Quatre comédiens d’horizons différents (Toronto, Collège Dawson à Montréal, Nord de l’Ontario, Université de la Saskatchewan, Réserve Blackfoot du Sud de l’Alberta) défendent le texte avec beaucoup de conviction. On voit tout de suite qu’ils ont été bien dirigés par Geneviève L. Blais, elle-même fondatrice et directrice de la compagnie Théâtre à corps perdus, qui en est à développer un projet scénique à partir du mythique Les enfants terribles de Jean Cocteau.

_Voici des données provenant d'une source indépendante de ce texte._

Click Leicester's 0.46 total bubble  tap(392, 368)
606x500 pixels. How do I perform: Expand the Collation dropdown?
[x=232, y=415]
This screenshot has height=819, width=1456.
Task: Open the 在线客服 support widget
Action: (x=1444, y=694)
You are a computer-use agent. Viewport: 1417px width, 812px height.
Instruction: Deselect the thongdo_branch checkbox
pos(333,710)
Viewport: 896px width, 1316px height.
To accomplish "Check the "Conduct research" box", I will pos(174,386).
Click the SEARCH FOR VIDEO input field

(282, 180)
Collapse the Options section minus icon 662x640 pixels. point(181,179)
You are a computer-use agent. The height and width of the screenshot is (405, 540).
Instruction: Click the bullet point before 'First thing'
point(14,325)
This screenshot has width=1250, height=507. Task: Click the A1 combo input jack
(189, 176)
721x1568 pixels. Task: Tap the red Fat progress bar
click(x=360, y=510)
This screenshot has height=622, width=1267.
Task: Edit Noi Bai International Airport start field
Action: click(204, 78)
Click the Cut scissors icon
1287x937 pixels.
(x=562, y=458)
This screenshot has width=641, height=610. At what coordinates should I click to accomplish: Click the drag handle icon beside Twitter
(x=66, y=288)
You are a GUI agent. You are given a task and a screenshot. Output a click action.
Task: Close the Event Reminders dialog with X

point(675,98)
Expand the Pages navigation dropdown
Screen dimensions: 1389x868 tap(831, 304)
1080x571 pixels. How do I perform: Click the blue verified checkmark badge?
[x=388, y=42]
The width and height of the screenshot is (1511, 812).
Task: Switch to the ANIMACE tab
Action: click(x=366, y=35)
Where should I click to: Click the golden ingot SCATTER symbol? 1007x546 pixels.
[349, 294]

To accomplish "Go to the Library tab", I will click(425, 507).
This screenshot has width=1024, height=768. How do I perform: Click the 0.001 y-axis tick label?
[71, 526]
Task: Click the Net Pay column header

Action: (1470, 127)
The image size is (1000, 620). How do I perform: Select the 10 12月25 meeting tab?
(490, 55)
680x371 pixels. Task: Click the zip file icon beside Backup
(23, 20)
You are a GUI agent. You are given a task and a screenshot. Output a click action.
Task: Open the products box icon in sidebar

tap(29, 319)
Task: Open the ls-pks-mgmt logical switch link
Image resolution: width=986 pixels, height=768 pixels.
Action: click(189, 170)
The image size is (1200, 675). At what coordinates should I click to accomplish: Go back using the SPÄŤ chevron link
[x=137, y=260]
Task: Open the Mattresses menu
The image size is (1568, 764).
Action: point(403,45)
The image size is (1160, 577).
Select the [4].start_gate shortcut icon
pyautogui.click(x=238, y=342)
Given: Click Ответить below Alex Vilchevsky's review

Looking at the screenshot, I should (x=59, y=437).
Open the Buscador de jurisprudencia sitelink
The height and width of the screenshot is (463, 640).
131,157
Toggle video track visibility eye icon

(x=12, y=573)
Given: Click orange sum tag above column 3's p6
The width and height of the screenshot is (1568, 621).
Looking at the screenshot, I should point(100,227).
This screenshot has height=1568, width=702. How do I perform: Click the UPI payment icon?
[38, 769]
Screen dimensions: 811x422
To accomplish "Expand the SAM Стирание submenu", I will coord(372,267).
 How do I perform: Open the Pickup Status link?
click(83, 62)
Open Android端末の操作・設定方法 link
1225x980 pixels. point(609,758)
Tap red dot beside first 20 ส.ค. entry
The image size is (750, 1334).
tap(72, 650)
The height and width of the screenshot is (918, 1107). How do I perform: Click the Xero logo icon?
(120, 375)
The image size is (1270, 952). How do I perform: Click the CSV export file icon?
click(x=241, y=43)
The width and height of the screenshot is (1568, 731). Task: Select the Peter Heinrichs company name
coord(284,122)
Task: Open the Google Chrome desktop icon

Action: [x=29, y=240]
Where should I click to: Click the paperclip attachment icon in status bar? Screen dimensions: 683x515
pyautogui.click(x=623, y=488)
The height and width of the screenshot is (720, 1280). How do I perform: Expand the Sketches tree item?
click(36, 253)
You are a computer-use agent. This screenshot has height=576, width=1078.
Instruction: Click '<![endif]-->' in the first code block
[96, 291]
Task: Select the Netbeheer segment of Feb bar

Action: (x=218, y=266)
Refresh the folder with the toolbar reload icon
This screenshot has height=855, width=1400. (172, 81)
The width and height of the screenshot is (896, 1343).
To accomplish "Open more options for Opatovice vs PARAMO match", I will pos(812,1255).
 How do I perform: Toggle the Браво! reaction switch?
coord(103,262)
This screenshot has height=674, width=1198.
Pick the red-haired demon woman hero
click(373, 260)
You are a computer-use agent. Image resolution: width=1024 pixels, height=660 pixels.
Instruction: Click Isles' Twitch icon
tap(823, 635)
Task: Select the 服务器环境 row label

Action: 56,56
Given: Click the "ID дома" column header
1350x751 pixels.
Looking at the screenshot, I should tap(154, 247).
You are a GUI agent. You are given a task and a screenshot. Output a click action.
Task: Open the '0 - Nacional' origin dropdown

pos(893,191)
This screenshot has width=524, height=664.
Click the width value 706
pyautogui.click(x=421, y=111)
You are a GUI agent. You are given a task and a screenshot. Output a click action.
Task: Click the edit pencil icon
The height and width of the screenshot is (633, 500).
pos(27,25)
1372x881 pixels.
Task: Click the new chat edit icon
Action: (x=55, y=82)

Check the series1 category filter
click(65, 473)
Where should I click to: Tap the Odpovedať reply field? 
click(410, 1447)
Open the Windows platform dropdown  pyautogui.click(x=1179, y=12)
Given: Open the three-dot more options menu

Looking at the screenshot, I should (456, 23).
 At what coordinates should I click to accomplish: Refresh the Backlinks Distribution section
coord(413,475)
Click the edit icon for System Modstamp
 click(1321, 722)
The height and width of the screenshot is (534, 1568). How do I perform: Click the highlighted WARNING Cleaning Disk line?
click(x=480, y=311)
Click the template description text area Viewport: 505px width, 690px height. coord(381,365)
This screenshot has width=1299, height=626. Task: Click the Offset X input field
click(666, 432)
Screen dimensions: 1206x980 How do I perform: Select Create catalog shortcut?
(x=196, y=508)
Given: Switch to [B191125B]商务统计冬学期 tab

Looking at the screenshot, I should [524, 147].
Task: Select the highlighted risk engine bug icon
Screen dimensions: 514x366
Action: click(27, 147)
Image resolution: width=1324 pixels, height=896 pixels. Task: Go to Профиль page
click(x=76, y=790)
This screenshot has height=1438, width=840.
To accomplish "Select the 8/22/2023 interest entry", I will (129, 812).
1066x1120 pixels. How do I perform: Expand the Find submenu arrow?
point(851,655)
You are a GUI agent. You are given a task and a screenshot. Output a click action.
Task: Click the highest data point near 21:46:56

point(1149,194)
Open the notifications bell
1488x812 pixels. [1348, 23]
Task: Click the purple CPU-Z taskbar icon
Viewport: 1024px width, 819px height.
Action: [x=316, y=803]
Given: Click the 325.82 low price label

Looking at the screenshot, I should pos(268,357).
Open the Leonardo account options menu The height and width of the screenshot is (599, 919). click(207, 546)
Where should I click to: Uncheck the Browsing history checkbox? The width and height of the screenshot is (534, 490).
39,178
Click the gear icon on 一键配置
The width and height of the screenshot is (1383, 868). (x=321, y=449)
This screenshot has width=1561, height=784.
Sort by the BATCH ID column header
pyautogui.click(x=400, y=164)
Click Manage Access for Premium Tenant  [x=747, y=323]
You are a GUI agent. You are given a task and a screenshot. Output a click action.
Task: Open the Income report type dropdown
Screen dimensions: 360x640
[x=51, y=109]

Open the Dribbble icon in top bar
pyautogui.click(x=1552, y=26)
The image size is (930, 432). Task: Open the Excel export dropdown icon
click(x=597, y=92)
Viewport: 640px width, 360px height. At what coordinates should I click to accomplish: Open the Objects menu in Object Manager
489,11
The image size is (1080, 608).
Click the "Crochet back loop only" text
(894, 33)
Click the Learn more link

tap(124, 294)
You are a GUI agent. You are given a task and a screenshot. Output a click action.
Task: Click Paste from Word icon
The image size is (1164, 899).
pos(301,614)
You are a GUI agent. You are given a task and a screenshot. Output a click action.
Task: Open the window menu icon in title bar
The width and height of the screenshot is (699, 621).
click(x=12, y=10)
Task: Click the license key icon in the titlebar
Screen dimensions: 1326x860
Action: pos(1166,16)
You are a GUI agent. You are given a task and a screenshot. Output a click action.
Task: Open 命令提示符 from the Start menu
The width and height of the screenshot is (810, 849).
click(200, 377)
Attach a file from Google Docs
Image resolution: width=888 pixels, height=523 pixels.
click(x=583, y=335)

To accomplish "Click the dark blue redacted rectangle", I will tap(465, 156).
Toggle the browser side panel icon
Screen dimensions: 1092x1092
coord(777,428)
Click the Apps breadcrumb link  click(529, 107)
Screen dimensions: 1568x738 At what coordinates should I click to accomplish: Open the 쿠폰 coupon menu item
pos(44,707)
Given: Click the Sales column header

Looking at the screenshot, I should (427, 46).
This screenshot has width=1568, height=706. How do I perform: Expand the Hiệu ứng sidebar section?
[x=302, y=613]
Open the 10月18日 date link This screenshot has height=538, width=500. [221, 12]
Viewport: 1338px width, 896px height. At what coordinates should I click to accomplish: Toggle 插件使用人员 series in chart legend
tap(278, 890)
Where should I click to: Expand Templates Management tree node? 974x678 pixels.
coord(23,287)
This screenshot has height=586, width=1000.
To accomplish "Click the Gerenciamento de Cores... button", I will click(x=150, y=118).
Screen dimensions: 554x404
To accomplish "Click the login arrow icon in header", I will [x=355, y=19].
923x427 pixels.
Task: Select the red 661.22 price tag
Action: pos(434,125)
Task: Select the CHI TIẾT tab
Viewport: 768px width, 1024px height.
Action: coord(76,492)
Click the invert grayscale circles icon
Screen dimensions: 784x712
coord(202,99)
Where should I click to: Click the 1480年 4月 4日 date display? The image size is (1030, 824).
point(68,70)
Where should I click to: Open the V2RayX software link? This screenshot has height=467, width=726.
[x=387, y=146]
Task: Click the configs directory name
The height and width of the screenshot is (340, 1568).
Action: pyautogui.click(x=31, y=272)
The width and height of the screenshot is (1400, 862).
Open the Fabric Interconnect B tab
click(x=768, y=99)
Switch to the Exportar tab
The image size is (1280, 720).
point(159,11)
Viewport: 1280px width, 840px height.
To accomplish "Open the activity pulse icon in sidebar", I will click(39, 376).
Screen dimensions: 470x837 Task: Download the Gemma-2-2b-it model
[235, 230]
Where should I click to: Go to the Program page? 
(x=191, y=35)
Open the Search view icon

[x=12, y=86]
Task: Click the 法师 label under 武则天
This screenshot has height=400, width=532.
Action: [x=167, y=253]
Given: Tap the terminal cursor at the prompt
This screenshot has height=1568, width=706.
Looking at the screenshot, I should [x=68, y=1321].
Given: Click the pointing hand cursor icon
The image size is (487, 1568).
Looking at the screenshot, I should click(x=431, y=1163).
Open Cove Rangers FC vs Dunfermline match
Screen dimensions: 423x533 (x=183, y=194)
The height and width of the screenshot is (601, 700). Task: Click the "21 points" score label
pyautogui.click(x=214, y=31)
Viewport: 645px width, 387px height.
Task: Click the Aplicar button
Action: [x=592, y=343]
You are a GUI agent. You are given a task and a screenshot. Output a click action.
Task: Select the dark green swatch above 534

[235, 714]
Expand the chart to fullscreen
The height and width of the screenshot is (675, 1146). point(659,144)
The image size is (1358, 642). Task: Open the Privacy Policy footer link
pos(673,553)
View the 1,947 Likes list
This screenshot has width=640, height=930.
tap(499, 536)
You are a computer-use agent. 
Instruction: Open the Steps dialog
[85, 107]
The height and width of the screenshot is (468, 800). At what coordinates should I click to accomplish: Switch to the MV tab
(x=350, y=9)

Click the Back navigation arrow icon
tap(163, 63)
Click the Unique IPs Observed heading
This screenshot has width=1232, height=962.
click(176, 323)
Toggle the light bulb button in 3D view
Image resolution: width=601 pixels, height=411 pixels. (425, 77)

Évoluant entre trois structures de maisons mobiles pour tout décor (conçu habilement par Lyne Paquette), l’histoire de Yukonstyle est aussi banale que criante de vérité. Elle tourne autour de Yuko (Jasmine Chen) en couple depuis trois ans avec Garin (Justin Many Fingers), un Indien humilié par son travail de plongeur dans un restaurant de Whitehorse.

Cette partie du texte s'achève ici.